Dan - Thank you for the update. I do have the Greenlight Guru presentation. I appreciate you input.
------------------------------
[Whitney] [Davis]
[Quality Specialist III]
[Instrument and Enterprise Services]
[Thermofisher Scientific]
[Marietta] [OH]
[USA]
------------------------------
Original Message:
Sent: 29-Apr-2019 09:08
From: Dan O'Leary
Subject: 2019 Guidance Document "Computer Software Validation.." FDA
The plan is to issue it this year according to Steve Niedelman's presentation at the FDA News Medical Device Quality Congress; it is on the CDRH A list. They have not yet released the draft. The planned title is "Computer Software Assurance for Manufacturing, Operations, and Quality System Software".

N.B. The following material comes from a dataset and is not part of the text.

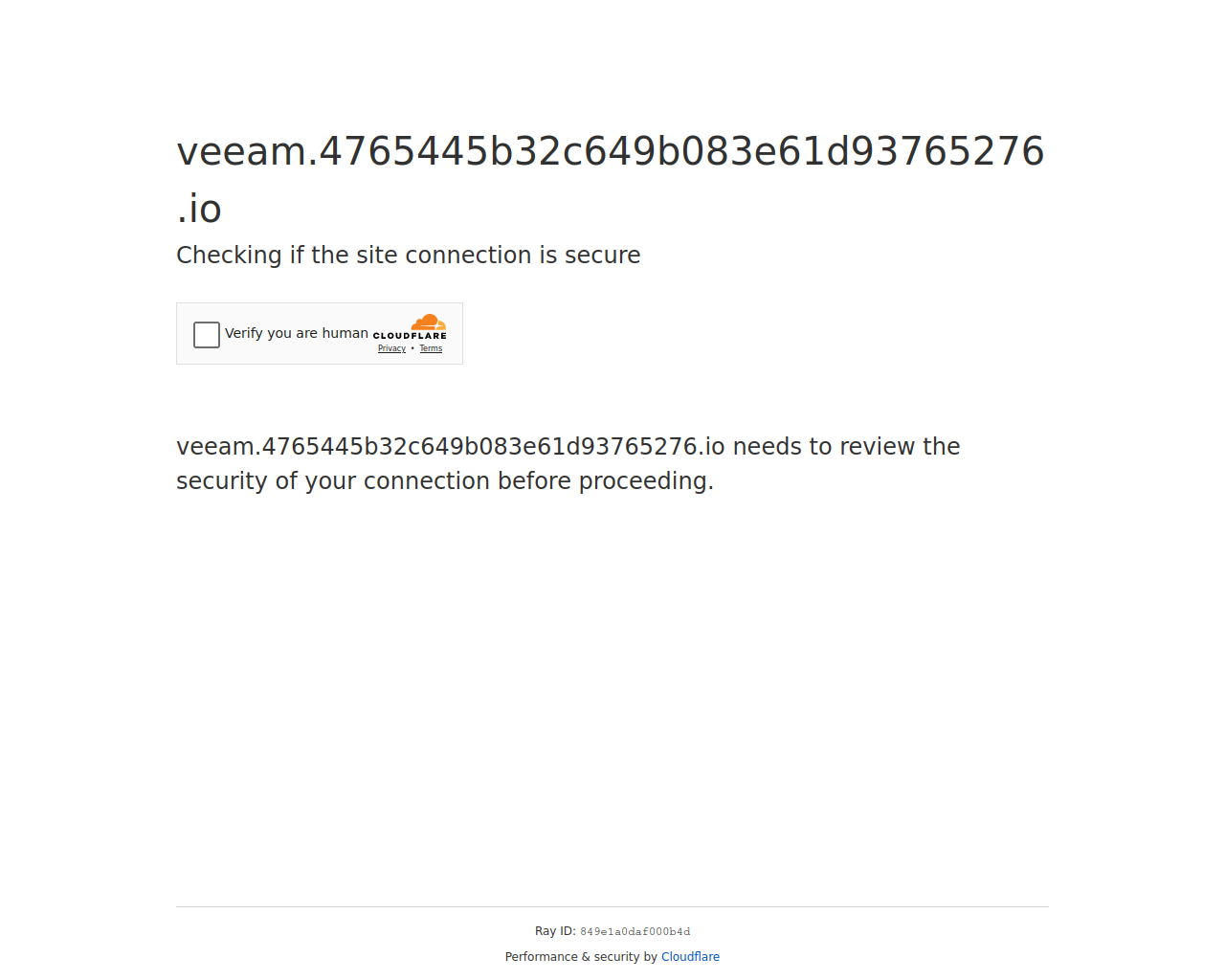Follow the Cloudflare link in the footer
The image size is (1225, 980).
click(x=690, y=957)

Greenlight Guru conducted a series of webinars on FDA's Case for Quality. In the fourth one, October 18, 2018, Cisco Vicenty from FDA spoke on Non-Product Computer System Validation. He outlined the problem and described the planned approach. I believe that much of this presentation will form the basis for the guidance document.
Check the Greenlight Guru website to see if you can gat a copy of the presentation and, perhaps, the audio.
------------------------------
Dan O'Leary CQA, CQE
Swanzey NH
United States
Original Message:
Sent: 29-Apr-2019 07:00
From: Anonymous Member
Subject: 2019 Guidance Document "Computer Software Validation.." FDA
This message was posted by a user wishing to remain anonymous
Does anyone know the FDA's release schedule for the 2019 Guidance Document for Computer and Software Validation? I understand a new "modernized" document is due to be issued in 2019. Does anyone have a copy of the DRAFT document that was out for review? I am in a unique situation as a field service team for a large medical device manufacturer selling to large pharma companies. Several questions came up in a recent customer audit that I believe will be clarified in the new release. Thank you!